Poll after poll has shown that the increasing politicization of health information from government agencies is leading a majority of Americans to fear taking a vaccine against COVID-19. CDC guidance on the current pandemic, for example, has been issued and withdrawn, with dubious explanation. Yet all government health agencies make mistakes in a rush often to get the best information to the public. The real issue is what they do with the information once these errors are clear, and what kinds of support or pressures they are getting from higher ups.
A decade ago, on Friday morning, October 1, 2010, the United States federal government at its highest levels apologized to Guatemala for immoral research done by the U.S. Public Health Service six decades before. It is hard to imagine that such honesty would happen now, but it is worth remembering as a potential model for cases when science goes awry. I know because I was the medical historian who alerted CDC officials that I was about to publish an article about this research.
Between 1946 and 1948, U.S. government researchers infected more than 1400 Guatemalans with sexually transmitted diseases in a failed effort to determine if the newly available penicillin might serve as prevention against these infections. Unlike other immoral studies that were hidden in plain sight over the years, this one really was kept secret. This was because U.S. taxpayer dollars went to encourage sex workers to have infected sex with Guatemalan prisoners, and soldiers and mental patients had parts of their bodies scarified so that the inoculums of the various infections could pass into their systems. The reports of the details of the study were never published, but the correspondence and medical records were in the papers of physician John Cutler, who led the study (the papers are now in the Southeast Regional National Archives but then were at the archives at the University of Pittsburgh).
I had examined these archival records because I was the working on a book about the U.S. Public Health Service’s study of “untreated syphilis in the male Negro,” primarily known as the Tuskegee Study (1932-72). One of the myths of the study in Tuskegee is that the men were given syphilis by the government doctors, but this is not true. But then there was this evidence about Guatemala done by a physician who would later work in Tuskegee.
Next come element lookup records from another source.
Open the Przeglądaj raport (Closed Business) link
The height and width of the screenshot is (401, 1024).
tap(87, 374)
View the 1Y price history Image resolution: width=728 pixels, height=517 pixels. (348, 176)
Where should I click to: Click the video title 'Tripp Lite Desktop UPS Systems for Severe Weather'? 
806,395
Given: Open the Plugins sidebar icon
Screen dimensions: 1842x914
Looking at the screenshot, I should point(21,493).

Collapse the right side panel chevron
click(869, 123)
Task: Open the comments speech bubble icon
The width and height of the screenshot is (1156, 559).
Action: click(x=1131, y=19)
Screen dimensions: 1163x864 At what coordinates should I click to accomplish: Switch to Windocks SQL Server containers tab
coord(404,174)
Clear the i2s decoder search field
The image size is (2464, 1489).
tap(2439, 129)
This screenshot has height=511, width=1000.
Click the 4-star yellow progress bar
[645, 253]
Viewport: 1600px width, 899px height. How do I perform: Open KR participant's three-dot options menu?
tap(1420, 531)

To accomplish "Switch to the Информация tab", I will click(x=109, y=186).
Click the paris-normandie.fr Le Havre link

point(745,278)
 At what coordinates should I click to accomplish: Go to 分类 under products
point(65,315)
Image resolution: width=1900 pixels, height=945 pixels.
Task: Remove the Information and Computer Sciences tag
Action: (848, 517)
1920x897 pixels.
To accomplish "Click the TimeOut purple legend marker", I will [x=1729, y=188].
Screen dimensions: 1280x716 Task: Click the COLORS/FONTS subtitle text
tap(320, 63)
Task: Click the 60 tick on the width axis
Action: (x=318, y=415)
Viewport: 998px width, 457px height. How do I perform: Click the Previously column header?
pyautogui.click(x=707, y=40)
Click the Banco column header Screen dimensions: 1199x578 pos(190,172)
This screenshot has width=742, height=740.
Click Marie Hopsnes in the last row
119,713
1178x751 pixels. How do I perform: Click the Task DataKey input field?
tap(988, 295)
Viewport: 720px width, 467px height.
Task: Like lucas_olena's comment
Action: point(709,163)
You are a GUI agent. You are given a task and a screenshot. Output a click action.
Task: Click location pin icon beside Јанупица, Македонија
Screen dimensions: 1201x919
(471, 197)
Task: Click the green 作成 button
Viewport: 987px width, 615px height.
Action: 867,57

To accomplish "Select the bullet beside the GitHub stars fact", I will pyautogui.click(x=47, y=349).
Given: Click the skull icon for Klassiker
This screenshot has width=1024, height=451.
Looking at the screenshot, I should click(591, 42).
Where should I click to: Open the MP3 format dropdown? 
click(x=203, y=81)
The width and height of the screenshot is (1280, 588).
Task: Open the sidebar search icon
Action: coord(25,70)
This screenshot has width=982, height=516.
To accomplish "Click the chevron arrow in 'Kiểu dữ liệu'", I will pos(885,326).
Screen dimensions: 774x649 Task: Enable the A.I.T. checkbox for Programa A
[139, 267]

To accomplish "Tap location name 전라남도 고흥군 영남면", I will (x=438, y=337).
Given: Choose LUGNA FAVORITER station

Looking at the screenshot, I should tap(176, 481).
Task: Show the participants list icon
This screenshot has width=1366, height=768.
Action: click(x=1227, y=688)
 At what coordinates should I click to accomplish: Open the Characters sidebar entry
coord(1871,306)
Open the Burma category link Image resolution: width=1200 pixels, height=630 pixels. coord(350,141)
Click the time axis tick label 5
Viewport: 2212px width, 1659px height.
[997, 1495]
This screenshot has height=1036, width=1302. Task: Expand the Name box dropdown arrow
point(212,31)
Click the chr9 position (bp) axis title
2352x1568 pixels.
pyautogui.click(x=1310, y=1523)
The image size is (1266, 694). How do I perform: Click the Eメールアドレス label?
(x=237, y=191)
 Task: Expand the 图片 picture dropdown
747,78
I knew the difference between the two studies had to be explained.
I shared my research with David Sencer, the retired director of the CDC, asking him to make sure I had the medical aspects of my yet unpublished paper right. Sencer, immediately understanding the possible backlash against CDC and the Public Health Service when my article came out, asked if he could give my draft to CDC officials. I agreed, because unlike a government employee, no one could stop me from publishing. Government health officials were alarmed enough to do their own research in the archives, and sent my still unpublished paper and their report to the NIH, the Department of Health and Human Services (DHSS), and State Department leadership and the White House Domestic Policy Council. The decision was made to have President Obama call the president of Guatemala and the secretaries of DHSS and State formally apologized. Subsequently, the president’s bioethical commission issued a report about how this study had happened.
In many clinical trials researchers believe they are doing the best science possible to fight a deadly scourge. Those who did the studies in Guatemala, and in Tuskegee too, thought they were doing good science. Although they knew they were on an ethical edge, the researchers on the study in Guatemala, with help from Guatemalan government health officials, thought they had to do this to understand the way to stop the epidemic of sexually transmitted diseases that harmed or killed millions too. They were following the science in their testing, just not letting their unwitting participants know what they were up to. Similarly, the doctors in Tuskegee misled their subjects by telling them they were being treated not studied, but they thought the scientific payoff might be right, and they thought wrongly that syphilis was a different disease in Blacks and white patients.
The need to “follow the science” in making recommendations is not always easy. David Sencer knew this. In 1976, as the CDC director he thought “following the science” and advice of other scientists meant there would be an epidemic of deadly flu like that of 1918. He urged a national vaccination program; but the epidemic never emerged. Sencer was fired for his errors.
There will always be mistakes, rushes to judgment, the weighing of the best way forward, or career or political concerns that interfere. We have the model of firings and apologies when actions and recommendations are wrong. There are ways to give the American people the best possible information to make informed judgments about their own and their communities’ health. Right now, we do not have this. But we should.